▶ [THE PROBLEM]
Omit the pictures, then reproduce exactly the line bearing "Task: Expand the Reports tree node" and every line after it up to and including the last line of the entries below.

(Saved entries)
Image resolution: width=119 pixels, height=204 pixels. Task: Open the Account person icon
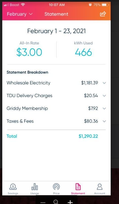tap(100, 187)
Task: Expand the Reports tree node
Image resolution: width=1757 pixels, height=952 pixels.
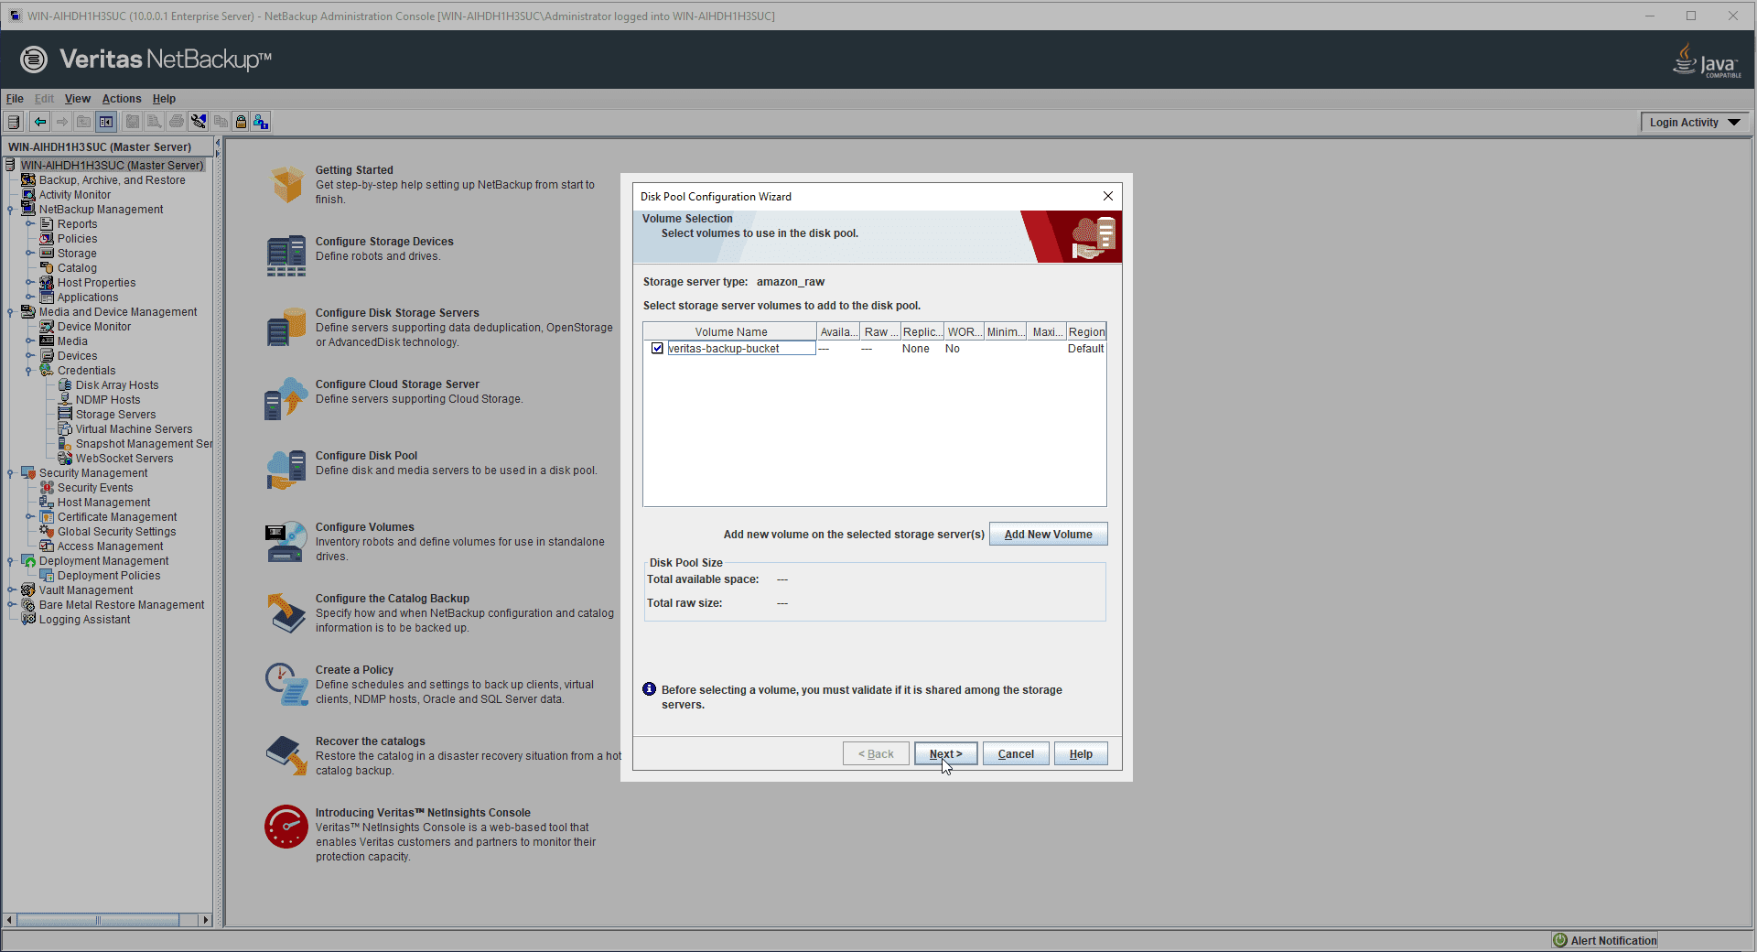Action: (29, 224)
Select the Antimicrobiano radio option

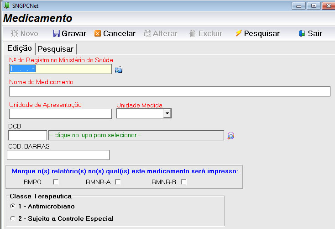coord(12,206)
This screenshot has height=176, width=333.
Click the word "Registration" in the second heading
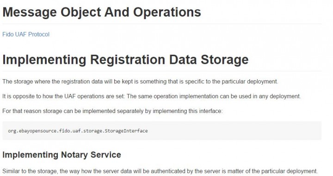(128, 60)
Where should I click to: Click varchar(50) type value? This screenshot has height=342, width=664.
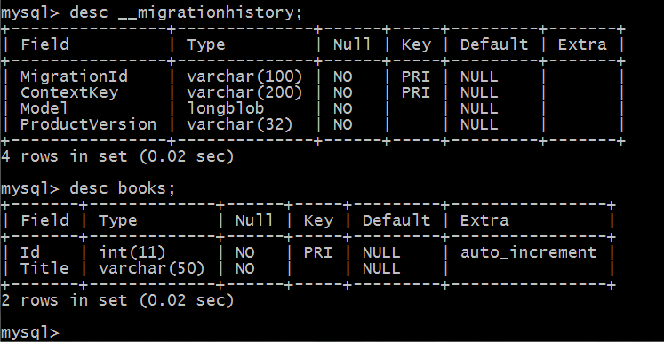152,269
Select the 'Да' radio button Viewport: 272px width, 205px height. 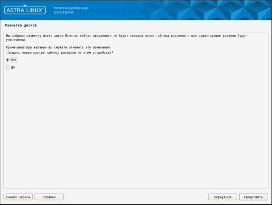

▶ [RESPONSE BELOW]
Task: Expand the Reports tree node
Image resolution: width=1757 pixels, height=952 pixels.
Action: (29, 224)
Select the Antimicrobiano radio option

coord(12,206)
This screenshot has height=176, width=333.
Click the word "Registration" in the second heading
(128, 60)
Where should I click to: Click varchar(50) type value? This screenshot has height=342, width=664.
152,269
Select the 'Да' radio button Viewport: 272px width, 205px height. 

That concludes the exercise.